### [WHAT THE TASK REQUIRES]
Starting at the line that contains "PCD Cutting Tools (63, 241)" and ending at the last line, inclusive, write out only those lines again in full, with every coordinate in the answers multiplied by 1.35 and rounded to a whole number, halves rounding up.

### [MATERIAL SHOWN]
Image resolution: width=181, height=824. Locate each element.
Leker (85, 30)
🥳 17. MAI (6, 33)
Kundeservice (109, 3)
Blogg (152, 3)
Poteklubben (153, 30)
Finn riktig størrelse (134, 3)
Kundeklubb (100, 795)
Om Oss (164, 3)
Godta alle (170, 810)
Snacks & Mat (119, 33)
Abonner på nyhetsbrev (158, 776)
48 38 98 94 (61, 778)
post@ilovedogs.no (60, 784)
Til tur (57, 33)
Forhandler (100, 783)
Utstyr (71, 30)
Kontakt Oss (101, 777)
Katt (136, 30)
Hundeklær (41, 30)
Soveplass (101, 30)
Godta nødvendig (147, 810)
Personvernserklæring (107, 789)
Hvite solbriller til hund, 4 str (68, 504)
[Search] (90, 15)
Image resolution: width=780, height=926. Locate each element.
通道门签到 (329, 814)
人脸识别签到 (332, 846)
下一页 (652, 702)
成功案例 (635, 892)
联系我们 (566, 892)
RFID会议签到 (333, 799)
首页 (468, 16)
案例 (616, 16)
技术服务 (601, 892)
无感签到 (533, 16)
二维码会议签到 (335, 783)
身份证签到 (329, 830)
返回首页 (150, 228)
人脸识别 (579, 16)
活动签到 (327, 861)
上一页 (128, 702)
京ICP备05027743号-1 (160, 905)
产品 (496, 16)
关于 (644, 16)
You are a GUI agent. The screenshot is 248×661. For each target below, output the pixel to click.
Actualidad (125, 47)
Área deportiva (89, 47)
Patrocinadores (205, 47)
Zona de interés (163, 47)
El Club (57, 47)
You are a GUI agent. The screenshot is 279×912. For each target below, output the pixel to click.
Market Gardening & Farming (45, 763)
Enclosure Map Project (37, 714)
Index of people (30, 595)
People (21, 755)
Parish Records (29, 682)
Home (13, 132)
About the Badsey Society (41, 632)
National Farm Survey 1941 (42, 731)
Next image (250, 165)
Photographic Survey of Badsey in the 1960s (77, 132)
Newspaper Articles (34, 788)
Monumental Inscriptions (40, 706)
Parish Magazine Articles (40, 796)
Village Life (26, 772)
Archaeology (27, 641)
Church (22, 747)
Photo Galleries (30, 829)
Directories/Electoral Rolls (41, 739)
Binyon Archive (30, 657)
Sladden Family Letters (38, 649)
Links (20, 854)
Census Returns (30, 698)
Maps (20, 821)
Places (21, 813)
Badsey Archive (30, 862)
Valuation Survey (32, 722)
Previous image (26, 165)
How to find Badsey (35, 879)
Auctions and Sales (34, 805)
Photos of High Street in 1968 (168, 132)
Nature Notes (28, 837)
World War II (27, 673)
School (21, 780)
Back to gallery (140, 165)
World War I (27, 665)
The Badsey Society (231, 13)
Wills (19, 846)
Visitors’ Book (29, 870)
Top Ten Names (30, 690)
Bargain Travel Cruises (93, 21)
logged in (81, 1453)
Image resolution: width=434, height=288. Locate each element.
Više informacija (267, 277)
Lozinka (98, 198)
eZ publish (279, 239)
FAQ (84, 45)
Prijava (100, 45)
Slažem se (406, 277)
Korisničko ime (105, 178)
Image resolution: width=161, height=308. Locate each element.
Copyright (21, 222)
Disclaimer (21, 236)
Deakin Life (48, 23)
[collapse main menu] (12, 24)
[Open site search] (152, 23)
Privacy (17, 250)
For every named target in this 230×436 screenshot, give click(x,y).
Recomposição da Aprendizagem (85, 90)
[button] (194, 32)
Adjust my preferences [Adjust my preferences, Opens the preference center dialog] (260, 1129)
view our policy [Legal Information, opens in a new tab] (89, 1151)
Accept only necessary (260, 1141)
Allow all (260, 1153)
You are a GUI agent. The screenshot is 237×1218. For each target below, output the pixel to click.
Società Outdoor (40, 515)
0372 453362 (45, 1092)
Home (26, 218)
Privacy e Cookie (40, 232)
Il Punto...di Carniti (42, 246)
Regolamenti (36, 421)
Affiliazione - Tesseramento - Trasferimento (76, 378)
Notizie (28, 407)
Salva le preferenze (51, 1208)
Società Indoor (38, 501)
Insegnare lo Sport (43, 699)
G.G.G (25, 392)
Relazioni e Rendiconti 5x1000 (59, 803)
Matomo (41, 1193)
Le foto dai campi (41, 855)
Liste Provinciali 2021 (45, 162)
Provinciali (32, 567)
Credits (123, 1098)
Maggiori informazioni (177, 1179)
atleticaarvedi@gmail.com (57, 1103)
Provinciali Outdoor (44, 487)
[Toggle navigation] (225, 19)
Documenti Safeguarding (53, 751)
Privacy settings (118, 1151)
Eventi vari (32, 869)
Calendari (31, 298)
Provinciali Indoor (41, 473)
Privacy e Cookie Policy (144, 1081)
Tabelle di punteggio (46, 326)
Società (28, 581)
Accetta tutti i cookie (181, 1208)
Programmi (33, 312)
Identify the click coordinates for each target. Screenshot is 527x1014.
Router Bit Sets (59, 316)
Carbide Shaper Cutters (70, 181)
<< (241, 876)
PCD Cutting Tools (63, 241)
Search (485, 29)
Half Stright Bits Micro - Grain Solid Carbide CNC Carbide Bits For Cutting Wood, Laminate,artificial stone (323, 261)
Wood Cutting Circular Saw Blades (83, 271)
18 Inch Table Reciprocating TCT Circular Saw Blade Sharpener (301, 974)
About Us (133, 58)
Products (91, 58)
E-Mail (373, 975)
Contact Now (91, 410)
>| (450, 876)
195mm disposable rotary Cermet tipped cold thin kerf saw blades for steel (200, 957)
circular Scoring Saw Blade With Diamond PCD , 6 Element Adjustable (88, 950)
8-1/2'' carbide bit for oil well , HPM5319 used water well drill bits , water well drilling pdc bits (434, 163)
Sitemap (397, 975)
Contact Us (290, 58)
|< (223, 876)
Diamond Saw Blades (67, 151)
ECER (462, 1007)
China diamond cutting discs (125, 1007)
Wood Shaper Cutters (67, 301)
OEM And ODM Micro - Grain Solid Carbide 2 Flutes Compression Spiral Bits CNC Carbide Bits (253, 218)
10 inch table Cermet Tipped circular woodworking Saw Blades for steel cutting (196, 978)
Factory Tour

### [TASK RESULT]
PCD Cutting Tools (85, 325)
Search (655, 39)
Half Stright Bits Micro - Grain Solid Carbide CNC Carbide Bits For Cutting Wood, Laminate,artificial stone (436, 352)
Wood Cutting Circular Saw Blades (112, 366)
18 Inch Table Reciprocating TCT Circular Saw Blade Sharpener (406, 1315)
About Us (180, 78)
Products (123, 78)
E-Mail (504, 1316)
Contact Now (123, 554)
>| (608, 1183)
195mm disposable rotary Cermet tipped cold thin kerf saw blades for steel (270, 1292)
circular Scoring Saw Blade With Diamond PCD , 6 Element Adjustable (119, 1283)
8-1/2'' carbide bit for oil well , HPM5319 used water well drill bits , water well drilling pdc bits (586, 220)
Sitemap (536, 1316)
Contact Us (392, 78)
|< (301, 1183)
Diamond Saw Blades (90, 204)
ECER (624, 1359)
China diamond cutting discs (169, 1359)
Wood Shaper Cutters (90, 406)
OEM And ODM Micro - Grain Solid Carbide 2 Flutes Compression Spiral Bits CNC Carbide Bits (342, 294)
10 inch table Cermet Tipped circular woodworking Saw Blades for steel cutting (265, 1320)
Factory Tour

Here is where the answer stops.